For the past few years, I have been searching for past memories of books, stories, music, and so on in an effort to discover the cultural influences that have affected my way of thinking. I can identify about 3000 books that I have read, more than a third of which are science fiction. These in turn include about 250 anthologies of short stories. Needless to say, I don't remember them all, but I do have a long list already, and Google, Goodreads, and the ISFDB have been useful as reminders. Generous contributors to the SF&F Stack Exchange have been able to find obscure stories and novels for me, sometimes within minutes. So far I've confined my own contributions to voting, and occasionally to adding books to Goodreads.

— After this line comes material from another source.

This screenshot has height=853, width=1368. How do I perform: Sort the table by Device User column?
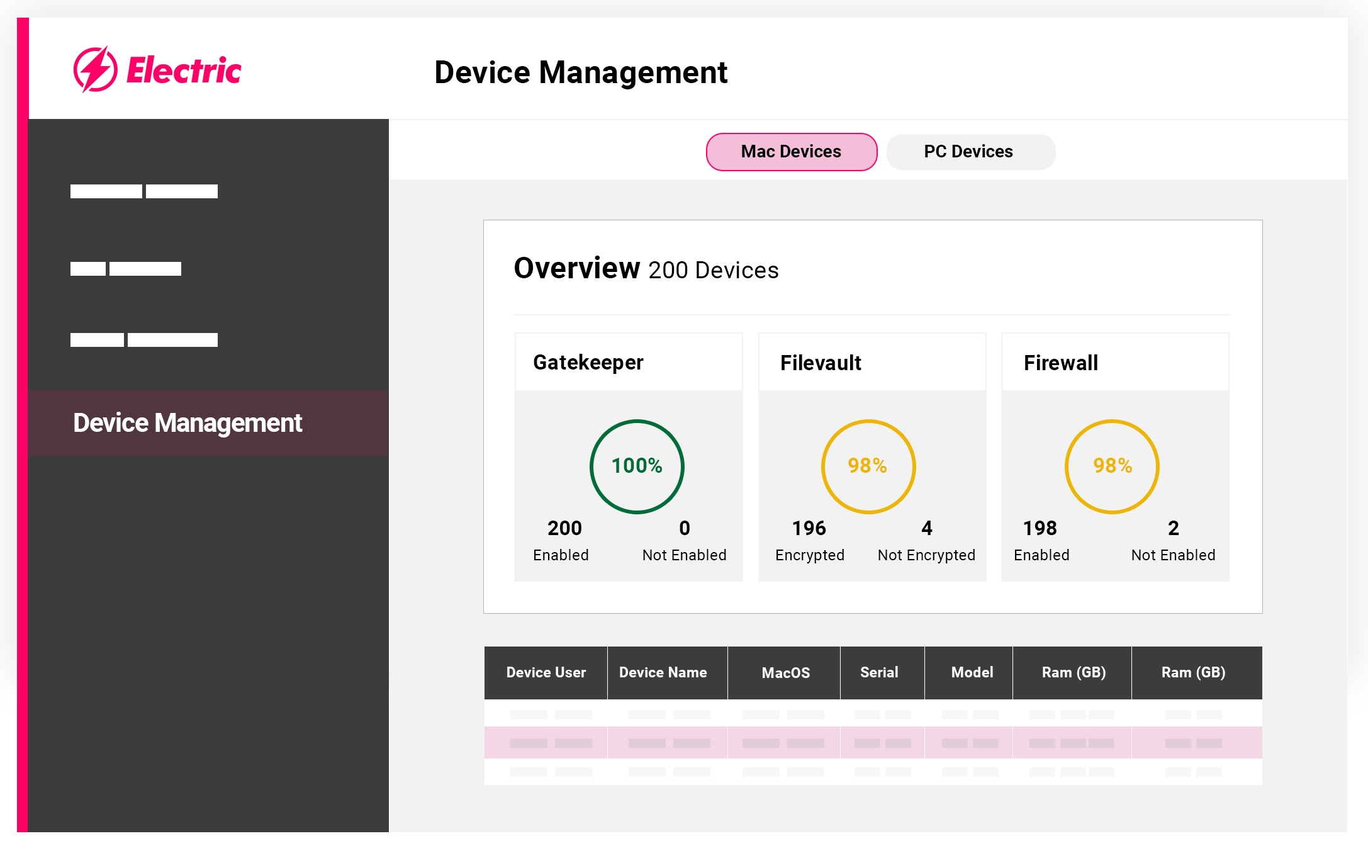pos(546,672)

What has this effort been good for? 1. It gives me a much better idea of the influences that have affected my life. 2. I have learned that the majority of my reading in science fiction took place during the sixties and seventies. This is the time when my tastes were being formed. 3. I remember the stories from this time frame the best. They continue to inform me. In some cases I recall phrases or sentences that I have absorbed almost as proverbs. This is consistent with the psychologists' "Reminiscence Bump," the observation that most people remember their teens and twenties with greater clarity than their thirties. 4. I remember stories that I reread much more clearly than ones that I only read once, particularly in books that I owned. 5. There is a lag between original publication in a magazine and subsequent reprinting in an anthology. Since I read many anthologies but few magazines, works published originally in the 1940s or 1950s could seem new and fresh to me in the 1960s. 6. If other people have similar patterns of taste and influence and recall, then I can understand somewhat better how different generations develop their own preferences. 7. The effort has shown gaps in my reading. Somehow I missed everything by Madeleine L'Engle and Christopher Priest, and finding them and others on lists of "best books" has broadened my reading.